A small breed puppy mill rescue dog I personally knew, deemed unadoptable for her extreme fear issues, was taken in by a well meaning family member. In a very short amount of time, this family member had been bitten multiple times for offenses as minor as walking by the dog while she was sleeping. Eventually, the dog slipped her harness after spooking due to a loud noise, ran into the road, and was killed instantly by a car. Obliterated. In front of her owner. Who does that help?
Skoll was a dog that had been failed by everyone in his short life. He’d come from known abuse and had clear abandonment issues. He had terrible health and his fear of people and his learned behavior of biting to make the scary things go away were ingrained into him long before he came to me. I gave him a chance anyway, I couldn’t sit by and watch a young dog be killed for something that wasn’t his fault. He mauled me without provocation and I euthanized him two months into our time together. He should have been euthanized on take in- he had a long, long list of documented bites well before he ever came to me, though I didn’t know it at the time. Who does that help?
Instead of focusing on these unadoptable dogs, there is a better solution. If you want to feel like you’re making a difference, find an ethical rescue or shelter and foster! Transport! Volunteer your photography skills! Learn their temperament and health testing process and volunteer there too! Make goods to sell at fundraisers and auctions! Organize a community donation pool! There are so many things you can do for dogs in need that aren’t things that, more often than not, end up with the dog dying anyway.
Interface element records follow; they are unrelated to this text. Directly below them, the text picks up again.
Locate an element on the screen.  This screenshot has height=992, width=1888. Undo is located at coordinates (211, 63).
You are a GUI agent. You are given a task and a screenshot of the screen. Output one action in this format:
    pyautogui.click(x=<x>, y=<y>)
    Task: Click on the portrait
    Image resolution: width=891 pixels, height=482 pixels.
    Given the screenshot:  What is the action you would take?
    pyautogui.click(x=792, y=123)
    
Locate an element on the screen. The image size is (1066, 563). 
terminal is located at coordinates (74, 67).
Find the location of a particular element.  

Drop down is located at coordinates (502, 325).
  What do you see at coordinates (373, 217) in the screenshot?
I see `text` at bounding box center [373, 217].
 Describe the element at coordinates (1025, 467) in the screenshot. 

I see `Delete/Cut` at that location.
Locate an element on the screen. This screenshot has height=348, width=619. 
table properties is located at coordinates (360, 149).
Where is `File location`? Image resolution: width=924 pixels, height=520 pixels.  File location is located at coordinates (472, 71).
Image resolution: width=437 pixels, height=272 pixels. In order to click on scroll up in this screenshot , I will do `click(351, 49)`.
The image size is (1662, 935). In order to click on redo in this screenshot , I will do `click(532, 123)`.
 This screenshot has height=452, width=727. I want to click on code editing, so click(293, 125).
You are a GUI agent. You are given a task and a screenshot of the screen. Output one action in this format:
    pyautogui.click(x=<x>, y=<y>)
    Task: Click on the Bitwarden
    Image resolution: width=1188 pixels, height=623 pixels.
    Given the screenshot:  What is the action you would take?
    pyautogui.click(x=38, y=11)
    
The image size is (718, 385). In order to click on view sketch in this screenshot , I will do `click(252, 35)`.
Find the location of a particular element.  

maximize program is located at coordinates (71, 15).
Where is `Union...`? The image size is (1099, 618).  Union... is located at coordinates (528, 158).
But wanting to adopt a dog labeled, for good reason, unadoptable? Especially if you are not experienced in intense or extreme issues, temperament or health wise, in dogs? You are asking for a lot of heartbreak.
Adopt the adoptable dogs. Accept that we cannot save every unwanted dog. Accept that not every unwanted dog SHOULD be saved. It’s not the dogs’ faults, but neither is it the public’s for not being able to deal with these sorts of issues.